Optimizing OpenPBS Job Scheduling in a Heterogeneous HPC Environment

Hello everyone :sunglasses:,

Our high-performance computing (HPC) infrastructure is facing the challenge of effectively managing job distribution across a diverse cluster of nodes. Our environment includes a mix of standard CPU, specialized GPU, and other unique hardware configurations. To maximize resource utilization and job throughput, we’re seeking expert guidance on optimizing OpenPBS job scheduling.

We’re particularly interested in best practices for:

  • Resource Allocation: Implementing strategies to match jobs with suitable hardware, setting appropriate resource limits, and prioritizing nodes based on their capabilities.
  • Scheduling Policies: Developing effective scheduling policies that accommodate diverse workloads, ensure fair resource allocation, and prioritize critical jobs.
  • Performance Monitoring: Employing tools or methods to track job performance, resource utilization, and identify bottlenecks for informed decision-making.
  • Troubleshooting: Avoiding common pitfalls and addressing challenges specific to mixed-cluster environments.

I came across to this resources/article: Job performance is lower when scheduled through pbs data aanalytics Framework, and as per them I need to simplify my queries to reduce their complexity, or wait for the budget to reset before retrying the query​.

We believe the collective knowledge of this community is invaluable in refining our OpenPBS configuration. Your insights and recommendations will be instrumental in achieving optimal efficiency and performance in our HPC environment.

Thank you :pray: for your time and expertise!!

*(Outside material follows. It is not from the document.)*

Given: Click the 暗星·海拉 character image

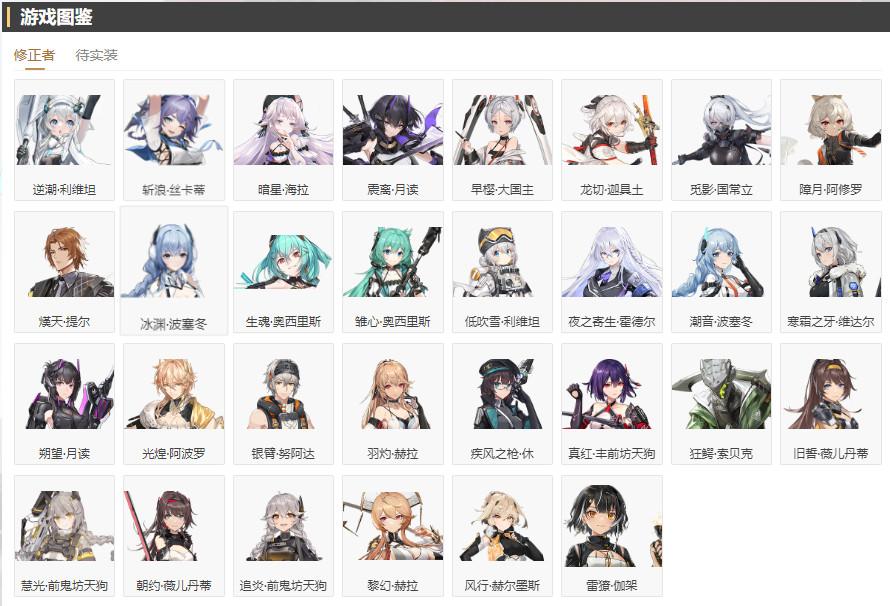Looking at the screenshot, I should (283, 130).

My two cents as a retired system analyst of several years experience at a site with 1000’s of nodes (with similar, but not identical, hardware), 100’s of users, and dozens of application styles:

  • The primary goal should not be highest machine utilization. The goal is best user productivity, even when that lowers machine utilization.
  • Queueing theory says the fewer queues, the better. An exception in PBS is if the queues are used just to set default resource values. In that case, set the scheduler parameters round_robin and by_queue to false so all jobs sort into one list, irrespective of queue. You can still use the different queues to set priorities.
  • This also applies to nodes. The more distinct node types you define, the more idle nodes you’ll have. Look at nested PBS placement_set and node_group_key attributes to see if they can replace exclusive types. Or, oftentimes, it suffices to give “special” nodes a lower priority than normal nodes so PBS can use them for normal jobs, but only after all normal nodes are in use.
  • Favor wide jobs (jobs needing more nodes, CPUs, or GPUs) over narrow jobs. Otherwise the wide jobs can starve waiting for enough resources to become available. You should set strict_ordering true. If you do this, you should also enable “backfill” so short, narrow jobs can squeeze in while the wide jobs are waiting for resources (backfill_depth=NN).
  • If you are considering preemption, try everything else first. Preemption lowers overall effective utilization and reduces the productivity of all non-special users.
  • One technique we used was to have a queue with dedicated resources to be used only for short (2 hour) testing or debug runs and limited to one job per user. An external script examined the queue frequently to add appropriate nodes to the queue when needed and to free them when not. The idea is that you “spend” a few idle nodes in exchange for fast response to requests from the queue.
  • Encourage users to supply accurate walltime estimates (with a little extra, just in case things are slow that day). Better estimates allow the scheduler to backfill better.
  • If you have regularly scheduled dedicated times (e.g., monthly patching), make sure users know about “shrink to fit” jobs. The user specifies a minimum and maximum needed walltime for the job. Normally, the maximum is used, but if that would collide with a dedicated time, the scheduler checks if a shorter walltime (but still at least the minimum) would fit.
  • Speaking of regular patching, see if you can use a rolling reboot instead. That is, at the end of each job, have PBS check if the node needs to be patched. If so, automatically take the node down, apply the patches, and reboot. The cluster, as a whole, stays running.
  • Avoid “machine-size” jobs (jobs that use the whole cluster). Half of the cluster is a better maximum. First, if your cluster is big, it’s almost impossible to have all the nodes physically in good shape at the same time (there’s always a flaky DIMM or network cable). Second, while that one user might be productive during this time, all the other users are blocked. Third, if you must run machine-size jobs, do it by extending your regular dedicated times. This reduces the number of instances other users need to find something else to do.
  • Consider running node health check (GitHub - mej/nhc: LBNL Node Health Check) before each job. There is no point to starting a job on a node if the job is going to blow up through no fault of its own (e.g., /var or /tmp is full).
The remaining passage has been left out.